*The task*: Rename every "GUI agent" in the material below to "desktop agent". Reproduce everything else without change.
#### Records supplied
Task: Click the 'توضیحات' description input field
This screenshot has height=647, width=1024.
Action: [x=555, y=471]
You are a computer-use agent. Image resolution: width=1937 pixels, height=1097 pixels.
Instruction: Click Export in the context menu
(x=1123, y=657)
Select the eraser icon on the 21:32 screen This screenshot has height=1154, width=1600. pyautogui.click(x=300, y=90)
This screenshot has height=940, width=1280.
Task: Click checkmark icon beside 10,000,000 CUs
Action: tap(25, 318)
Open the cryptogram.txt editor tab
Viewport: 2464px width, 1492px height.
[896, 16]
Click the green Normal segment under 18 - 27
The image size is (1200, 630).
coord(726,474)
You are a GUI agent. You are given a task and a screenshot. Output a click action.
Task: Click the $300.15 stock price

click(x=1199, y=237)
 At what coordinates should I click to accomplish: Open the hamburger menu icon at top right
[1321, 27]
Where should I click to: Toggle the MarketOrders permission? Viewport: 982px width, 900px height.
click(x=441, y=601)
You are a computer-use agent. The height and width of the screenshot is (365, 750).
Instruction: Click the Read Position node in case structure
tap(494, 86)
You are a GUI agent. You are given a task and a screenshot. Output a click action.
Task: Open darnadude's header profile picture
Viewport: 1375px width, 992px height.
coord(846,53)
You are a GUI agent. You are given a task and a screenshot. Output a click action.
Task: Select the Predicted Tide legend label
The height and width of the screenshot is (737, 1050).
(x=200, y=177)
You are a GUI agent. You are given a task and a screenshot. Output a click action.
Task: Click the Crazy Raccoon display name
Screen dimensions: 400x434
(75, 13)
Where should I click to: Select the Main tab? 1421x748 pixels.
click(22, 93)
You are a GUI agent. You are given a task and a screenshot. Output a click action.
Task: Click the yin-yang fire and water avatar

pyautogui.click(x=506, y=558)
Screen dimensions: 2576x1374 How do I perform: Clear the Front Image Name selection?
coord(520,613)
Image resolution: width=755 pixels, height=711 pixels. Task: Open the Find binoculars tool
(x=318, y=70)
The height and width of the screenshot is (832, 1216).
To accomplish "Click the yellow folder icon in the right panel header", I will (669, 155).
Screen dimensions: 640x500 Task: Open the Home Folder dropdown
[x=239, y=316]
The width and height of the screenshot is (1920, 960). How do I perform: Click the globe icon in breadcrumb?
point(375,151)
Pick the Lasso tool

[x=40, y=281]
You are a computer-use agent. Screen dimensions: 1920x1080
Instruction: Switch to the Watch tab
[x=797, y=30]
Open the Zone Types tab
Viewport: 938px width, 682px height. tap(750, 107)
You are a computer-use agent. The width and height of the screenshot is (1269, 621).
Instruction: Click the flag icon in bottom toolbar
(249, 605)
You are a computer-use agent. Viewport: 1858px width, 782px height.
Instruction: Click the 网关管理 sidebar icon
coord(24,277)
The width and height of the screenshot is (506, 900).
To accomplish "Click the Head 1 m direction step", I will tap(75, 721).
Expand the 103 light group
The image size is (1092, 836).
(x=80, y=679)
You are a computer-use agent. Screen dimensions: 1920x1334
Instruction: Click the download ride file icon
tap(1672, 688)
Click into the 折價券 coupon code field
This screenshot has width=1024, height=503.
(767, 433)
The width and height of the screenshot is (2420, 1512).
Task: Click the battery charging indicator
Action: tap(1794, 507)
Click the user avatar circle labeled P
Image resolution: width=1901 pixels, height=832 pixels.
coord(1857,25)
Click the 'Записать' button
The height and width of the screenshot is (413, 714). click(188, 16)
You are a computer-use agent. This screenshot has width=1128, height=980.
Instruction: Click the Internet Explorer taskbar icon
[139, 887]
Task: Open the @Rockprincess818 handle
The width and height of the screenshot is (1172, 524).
########
*Solved exercise*:
Task: Click the 'توضیحات' description input field
This screenshot has height=647, width=1024.
Action: [x=555, y=471]
You are a computer-use agent. Image resolution: width=1937 pixels, height=1097 pixels.
Instruction: Click Export in the context menu
(x=1123, y=657)
Select the eraser icon on the 21:32 screen This screenshot has height=1154, width=1600. pyautogui.click(x=300, y=90)
This screenshot has height=940, width=1280.
Task: Click checkmark icon beside 10,000,000 CUs
Action: tap(25, 318)
Open the cryptogram.txt editor tab
Viewport: 2464px width, 1492px height.
[896, 16]
Click the green Normal segment under 18 - 27
The image size is (1200, 630).
coord(726,474)
You are a desktop agent. You are given a task and a screenshot. Output a click action.
Task: Click the $300.15 stock price

click(x=1199, y=237)
 At what coordinates should I click to accomplish: Open the hamburger menu icon at top right
[1321, 27]
Where should I click to: Toggle the MarketOrders permission? Viewport: 982px width, 900px height.
click(x=441, y=601)
You are a computer-use agent. The height and width of the screenshot is (365, 750).
Instruction: Click the Read Position node in case structure
tap(494, 86)
You are a desktop agent. You are given a task and a screenshot. Output a click action.
Task: Open darnadude's header profile picture
Viewport: 1375px width, 992px height.
coord(846,53)
You are a desktop agent. You are given a task and a screenshot. Output a click action.
Task: Select the Predicted Tide legend label
The height and width of the screenshot is (737, 1050).
(x=200, y=177)
You are a desktop agent. You are given a task and a screenshot. Output a click action.
Task: Click the Crazy Raccoon display name
Screen dimensions: 400x434
(75, 13)
Where should I click to: Select the Main tab? 1421x748 pixels.
click(22, 93)
You are a desktop agent. You are given a task and a screenshot. Output a click action.
Task: Click the yin-yang fire and water avatar

pyautogui.click(x=506, y=558)
Screen dimensions: 2576x1374 How do I perform: Clear the Front Image Name selection?
coord(520,613)
Image resolution: width=755 pixels, height=711 pixels. Task: Open the Find binoculars tool
(x=318, y=70)
The height and width of the screenshot is (832, 1216).
To accomplish "Click the yellow folder icon in the right panel header", I will (669, 155).
Screen dimensions: 640x500 Task: Open the Home Folder dropdown
[x=239, y=316]
The width and height of the screenshot is (1920, 960). How do I perform: Click the globe icon in breadcrumb?
point(375,151)
Pick the Lasso tool

[x=40, y=281]
You are a computer-use agent. Screen dimensions: 1920x1080
Instruction: Switch to the Watch tab
[x=797, y=30]
Open the Zone Types tab
Viewport: 938px width, 682px height. tap(750, 107)
You are a computer-use agent. The width and height of the screenshot is (1269, 621).
Instruction: Click the flag icon in bottom toolbar
(249, 605)
You are a computer-use agent. Viewport: 1858px width, 782px height.
Instruction: Click the 网关管理 sidebar icon
coord(24,277)
The width and height of the screenshot is (506, 900).
To accomplish "Click the Head 1 m direction step", I will tap(75, 721).
Expand the 103 light group
The image size is (1092, 836).
(x=80, y=679)
You are a computer-use agent. Screen dimensions: 1920x1334
Instruction: Click the download ride file icon
tap(1672, 688)
Click into the 折價券 coupon code field
This screenshot has width=1024, height=503.
(767, 433)
The width and height of the screenshot is (2420, 1512).
Task: Click the battery charging indicator
Action: tap(1794, 507)
Click the user avatar circle labeled P
Image resolution: width=1901 pixels, height=832 pixels.
coord(1857,25)
Click the 'Записать' button
The height and width of the screenshot is (413, 714). click(188, 16)
You are a computer-use agent. This screenshot has width=1128, height=980.
Instruction: Click the Internet Explorer taskbar icon
[139, 887]
Task: Open the @Rockprincess818 handle
The width and height of the screenshot is (1172, 524).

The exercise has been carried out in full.